Klara’s observations, doubled by her nature as AI, are why that dull, invisible reality stops being dull and invisible. The world inside the novel mingles with, takes something from and lends something to the world of the reader. What I like to call “Ishiguro’s defamiliarization by AI technique” puts humans face to face with a world they cannot take for granted anymore. Klara takes the reader by the hand and shows her a new, re-shaped world, both metaphorically and objectively speaking. Klara’s idiosyncratic way of speaking clearly puts her in contrast with a human speaker. The reader is never allowed to forget that she is told a story by a very radical “other”, a “non”, an artificial being which, because it is everything no reader is, cannot be and has not been, has a point of view in which the world is created anew. 

Klara’s vision is radically different from a human’s, as well. This is maybe one of the greatest mysteries of the novel. Why does Klara see in “boxes”, as she herself puts it? Is it only her, or is it a general AI “feature”? “The room’s space has become divided into twenty-four boxes”, Klara tells us during a social meeting. As Klara in the grass outside Josie’s house sometimes, I was disoriented at this point.
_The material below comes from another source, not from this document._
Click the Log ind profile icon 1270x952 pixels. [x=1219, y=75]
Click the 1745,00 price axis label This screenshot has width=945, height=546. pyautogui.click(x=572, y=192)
At first, I assumed the meeting was taking place in a holographic online environment, but there’s something very physical and non-metaphorical to Klara’s vision. When she and Josie’s mother go on a day trip, she describes “the smooth line of the road as it moved from one box into the next”, and about the mother, she says, “I could see joy, fear, sadness, laughter in the boxes”. Klara’s AI vision delivers her surface, uninterpreted information, but also deep insights into the emotional state of the people she interacts with. For the reader, emotion becomes visible and fragmented. 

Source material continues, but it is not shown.